Semuanya kelihatan menyebalkan ketika emosi memuncak. Dimulai dari kelelahan dan tidur sehabis sahur, lantas mendapati printer yang tintanya kering. Berlari menuju kampus dengan semangat tinggi setelah sebelumnya singgah mencarai tempat print. Sampai telat satu jam di mata kuliah dosen yang paling killer. Tapi terimakasih buat teman saya, Monik, yang melobi si dosen sehingga saya bisa masuk kelas.
Mata perih dan memerah. Airmata bisa menetes kapan saja. Tapi saya masih merasa kuat menahan sesuatu untuk titik tertentu. Kesal, marah, tapi entah pada siapa. Mungkin pada diri sendiri. Ya, karena saya selalu membenci diri sendiri.

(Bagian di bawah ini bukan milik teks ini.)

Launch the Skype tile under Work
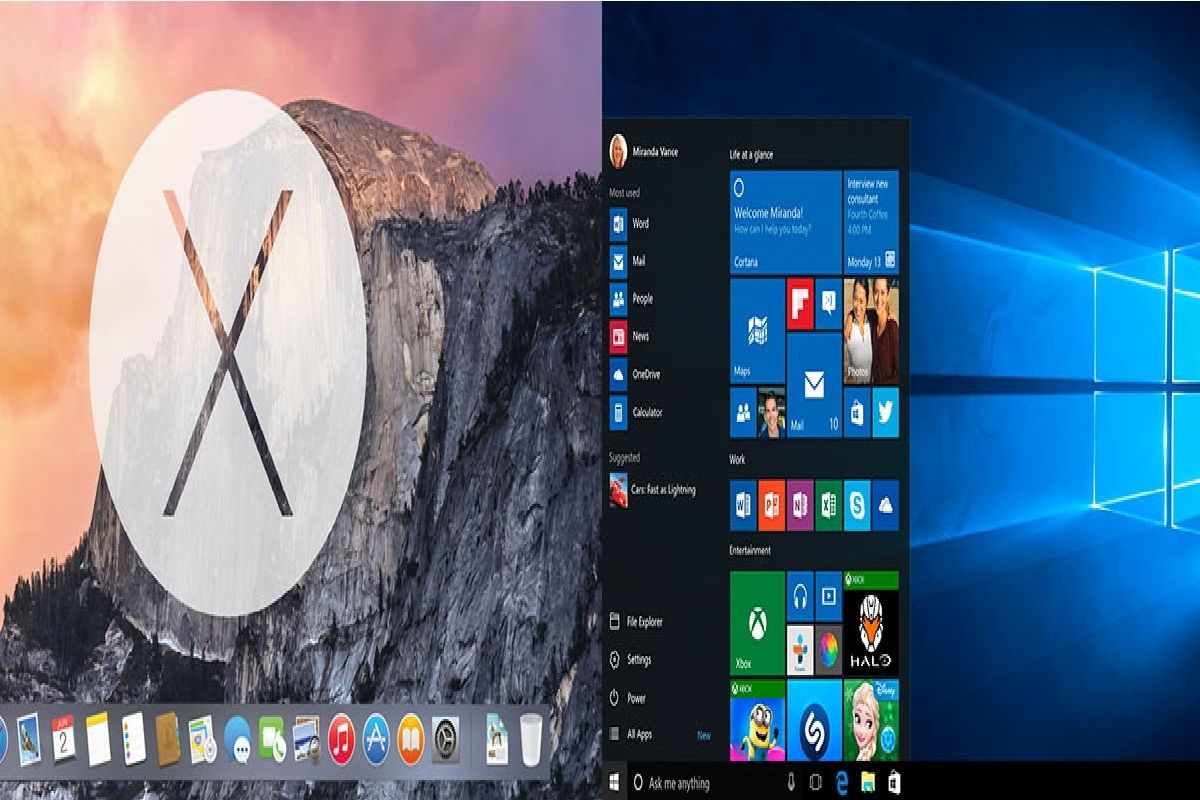Screen dimensions: 1200x800 [857, 505]

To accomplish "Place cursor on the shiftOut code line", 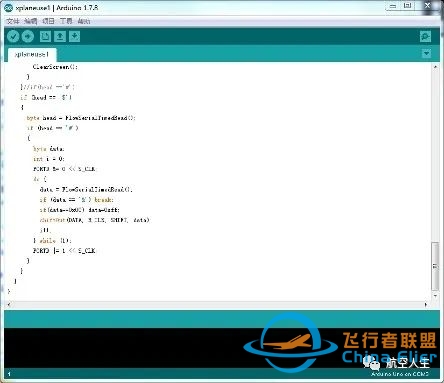I will (95, 220).
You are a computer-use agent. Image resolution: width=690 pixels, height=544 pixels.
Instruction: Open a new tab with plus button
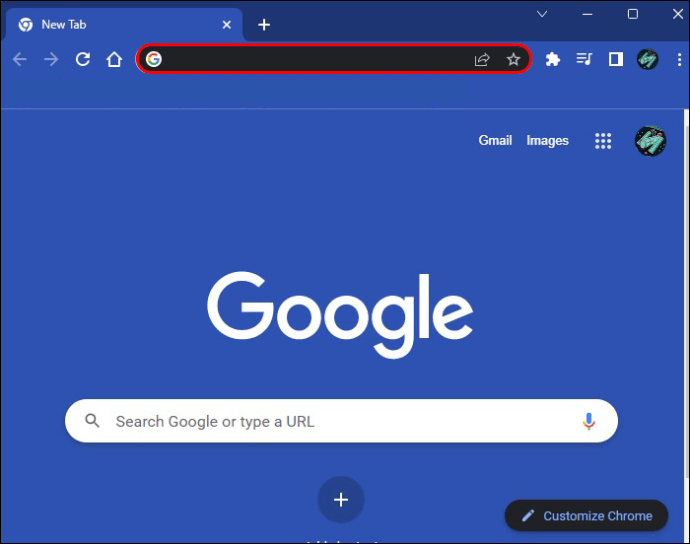[264, 25]
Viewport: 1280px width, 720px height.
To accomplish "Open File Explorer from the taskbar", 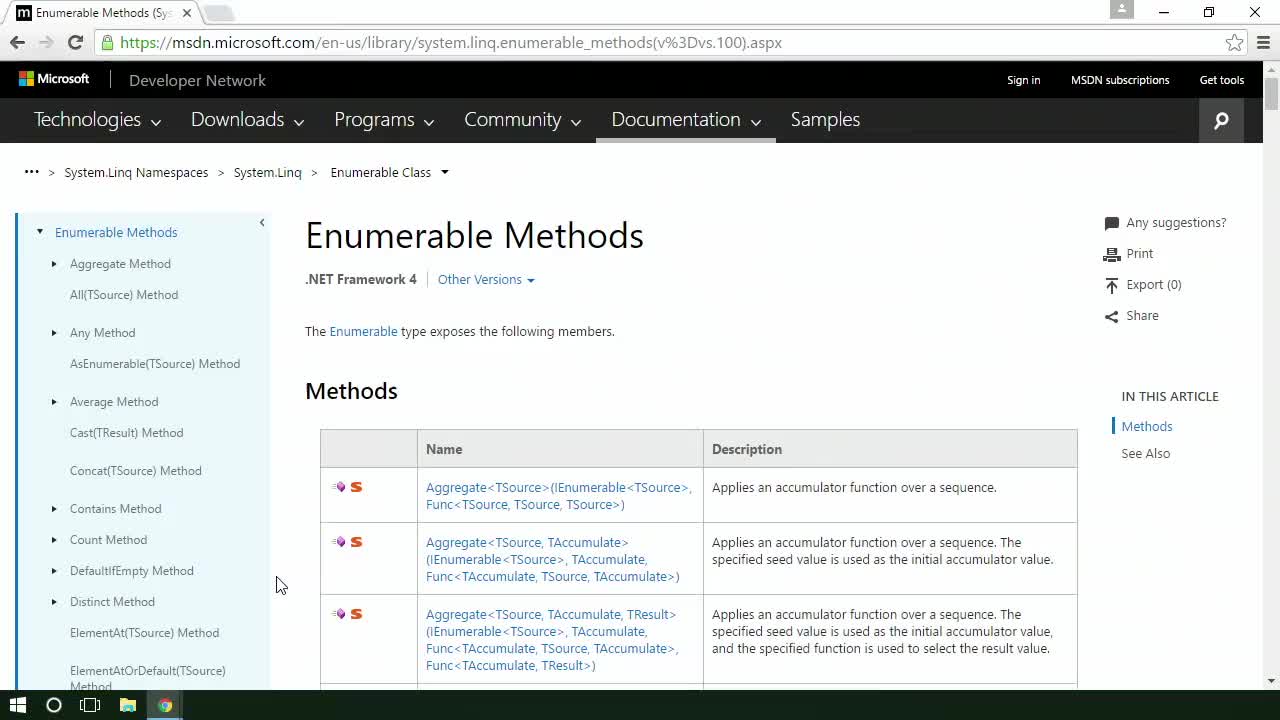I will point(128,705).
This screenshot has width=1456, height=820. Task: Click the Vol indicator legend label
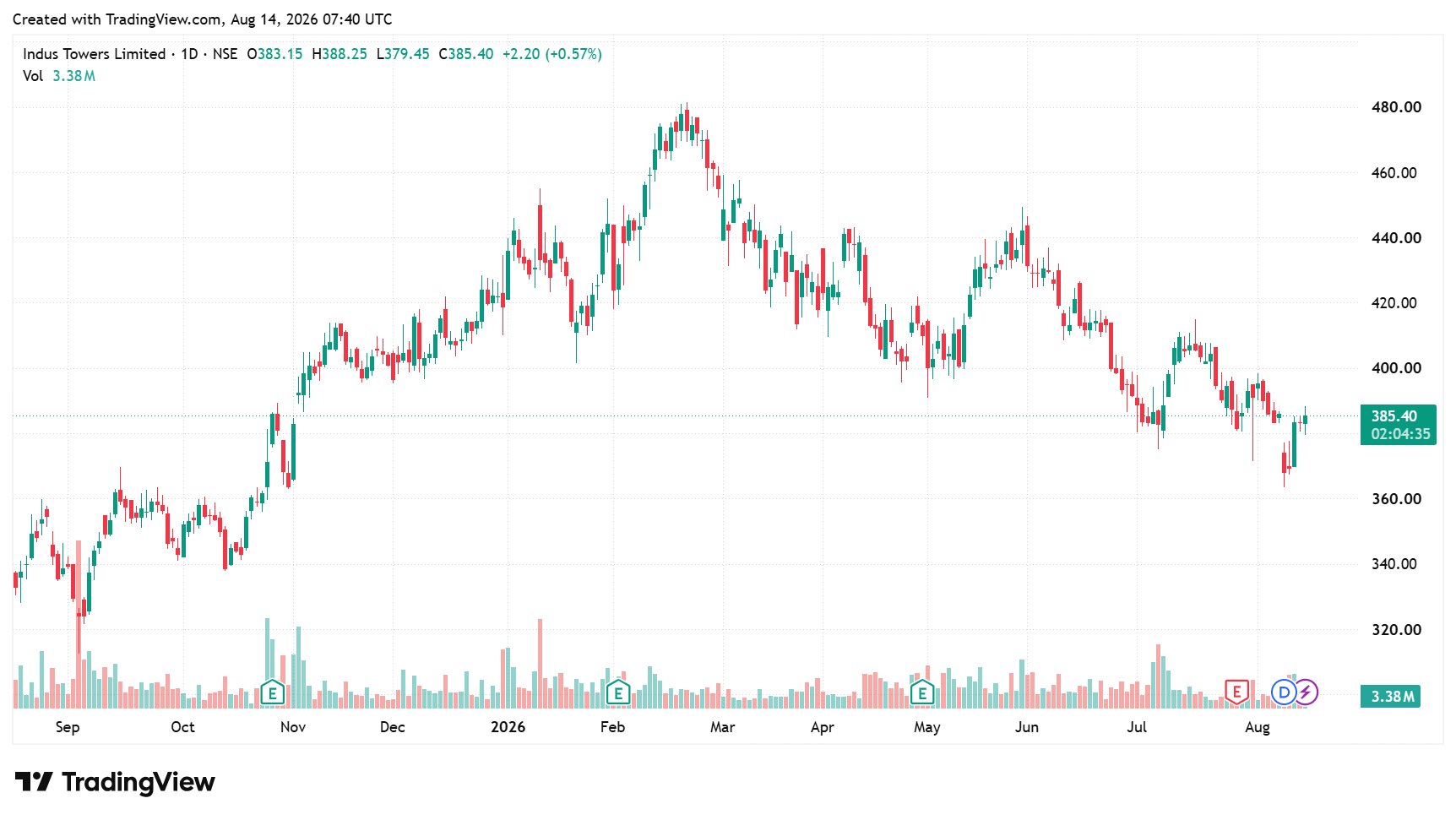point(33,76)
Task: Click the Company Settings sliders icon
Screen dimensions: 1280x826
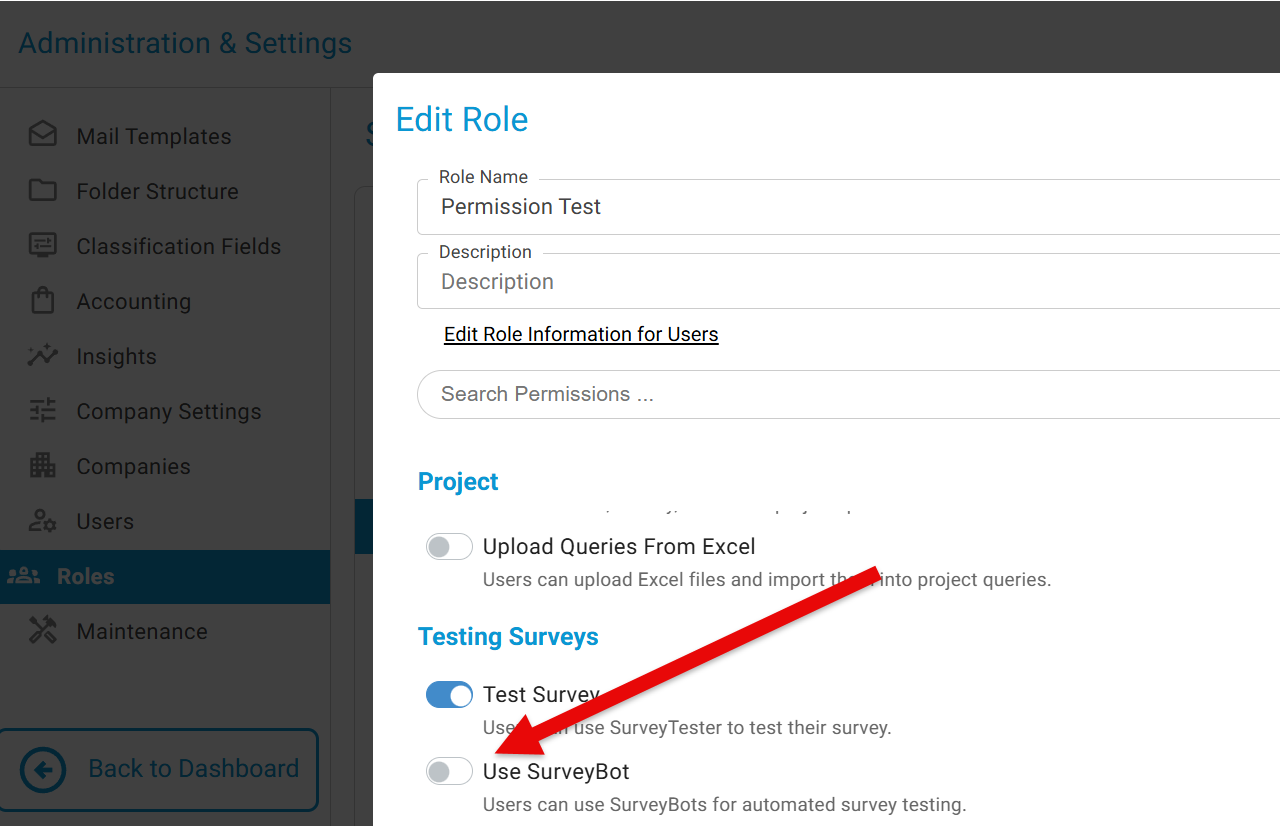Action: tap(42, 410)
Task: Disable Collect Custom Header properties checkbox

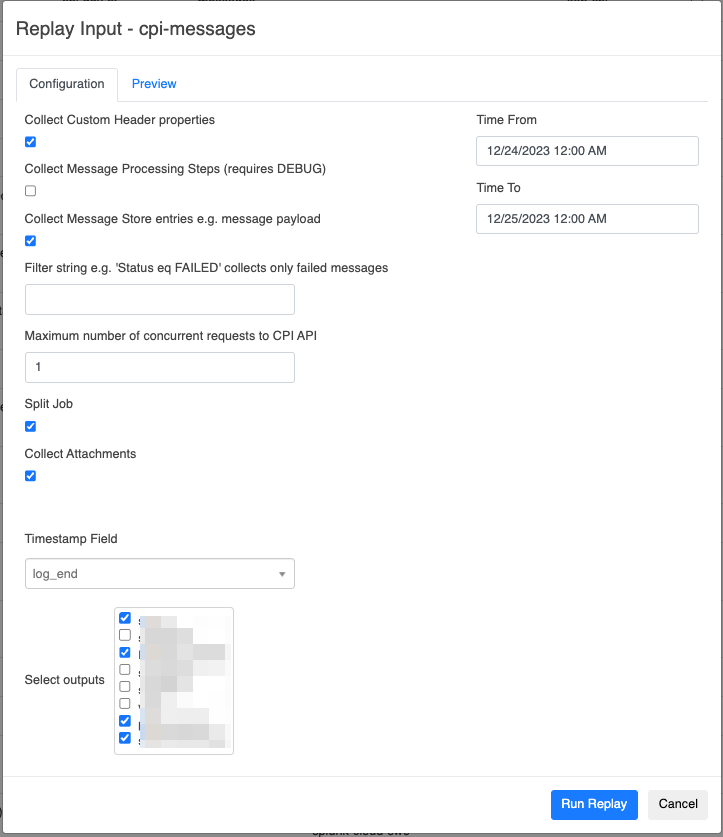Action: [30, 142]
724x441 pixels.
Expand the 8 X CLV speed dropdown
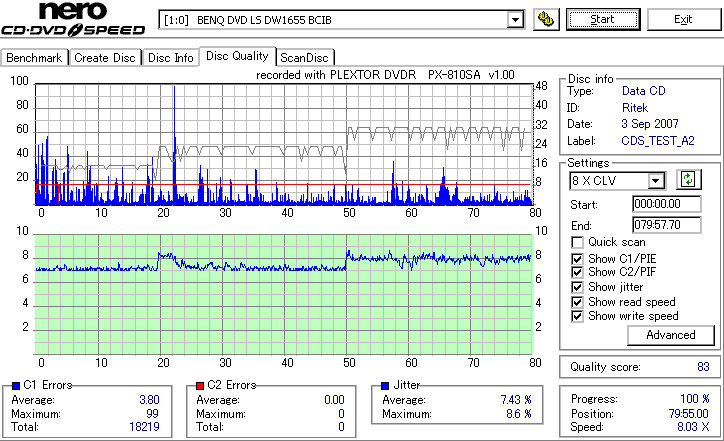pyautogui.click(x=655, y=181)
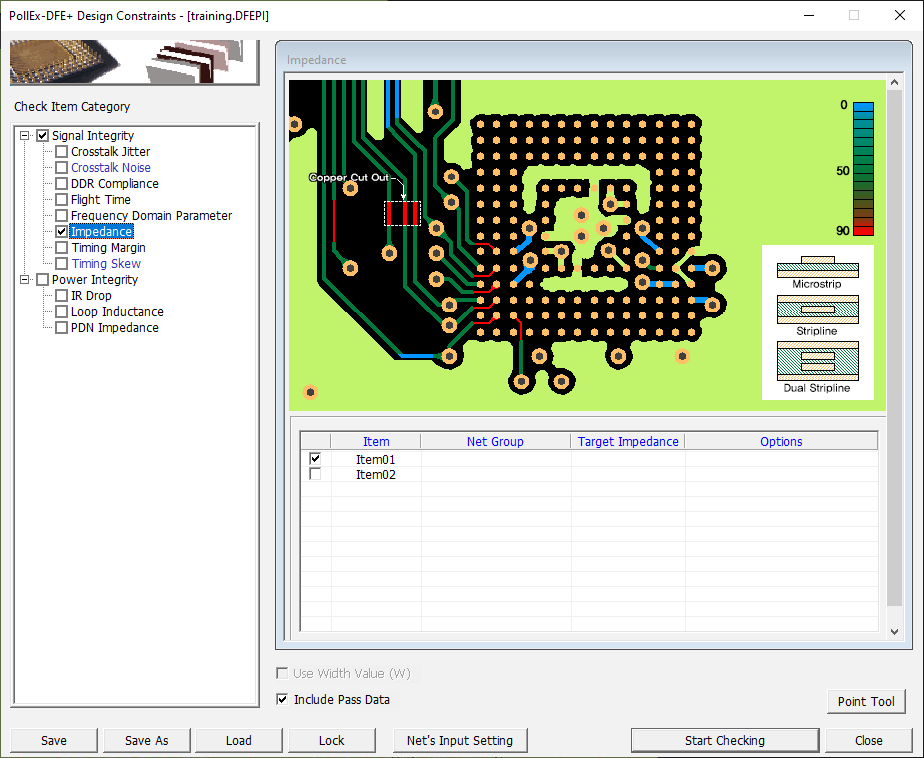Image resolution: width=924 pixels, height=758 pixels.
Task: Click the Point Tool button
Action: 866,701
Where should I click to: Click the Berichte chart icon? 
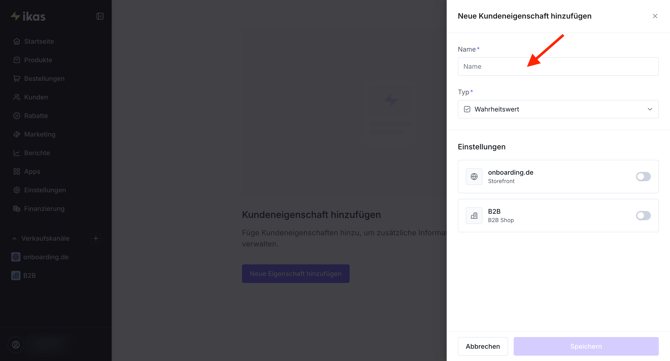[x=17, y=153]
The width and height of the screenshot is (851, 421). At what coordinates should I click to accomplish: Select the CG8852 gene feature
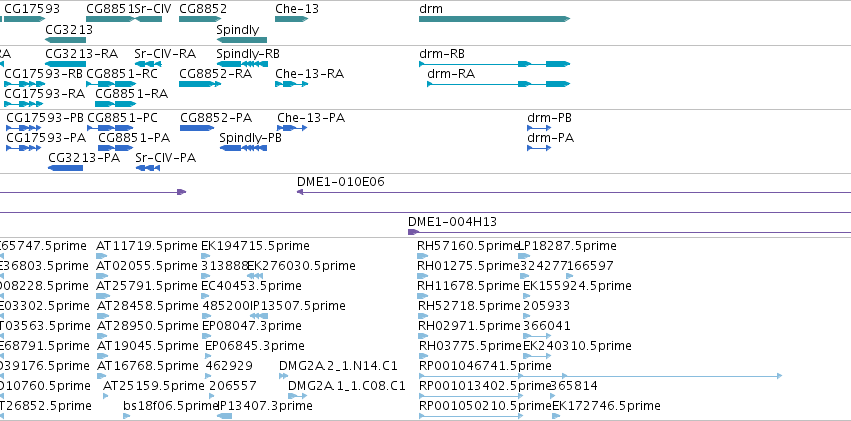point(200,19)

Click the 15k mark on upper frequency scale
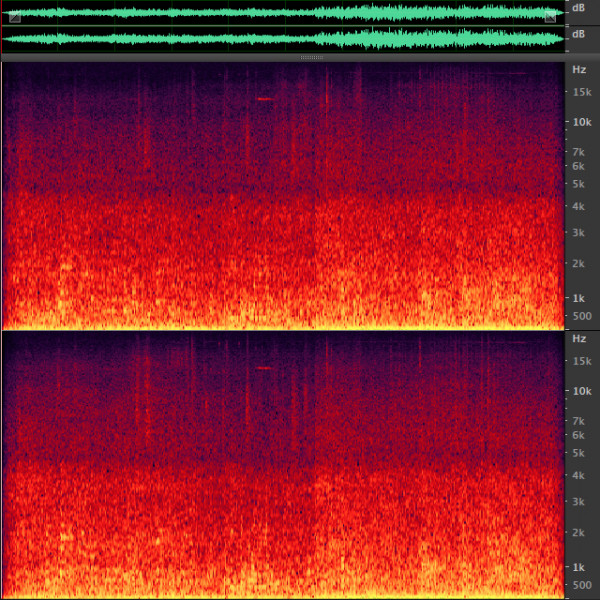[582, 92]
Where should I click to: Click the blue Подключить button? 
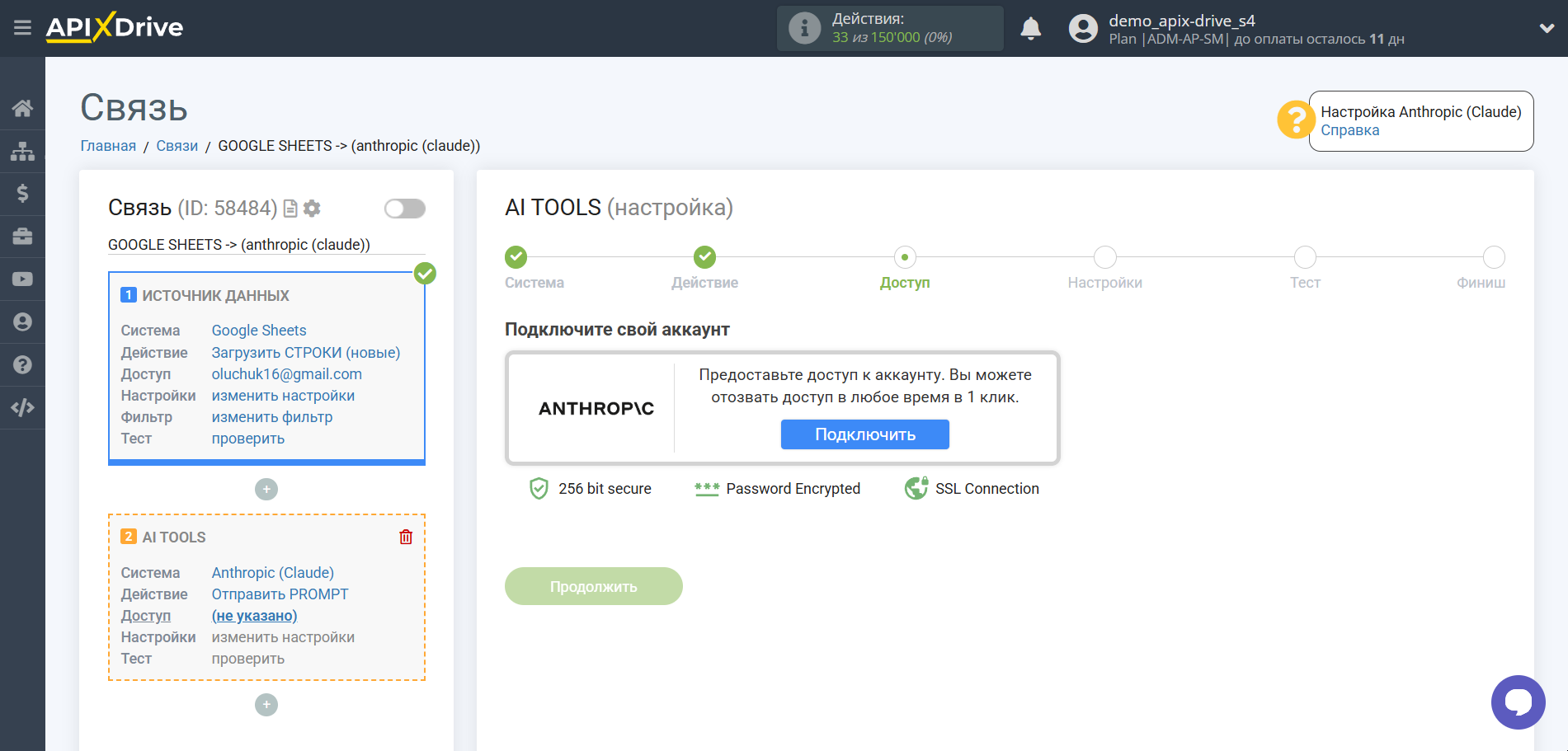tap(864, 434)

Pikiranpun melantur. Tapi kapan saya pernah fokus terhadap sesuatu? Jadi saya memutuskan untuk bersembunyi. Rencananya saya akan berlari, jauh. Tapi saya ditemukan kembali, dan harus terjebak dalam kejenuhan tingkat tinggi. Lagi.
Dan mengapa saya harus berpura-pura? Kapan saya harus sadar kalau hidup bukan sekedar membahagiakan orang lain? Kapan rencana yang saya buat dapat berjalan lancar?
Karena tidak akan pernah ada yang memahami. Sepertinya saya memiliki kesulitan berbicara. Ikatan otak dan mulut saya terputus. Biarlah hanya Tuhan yang tahu, karena Dia akan selalu tahu.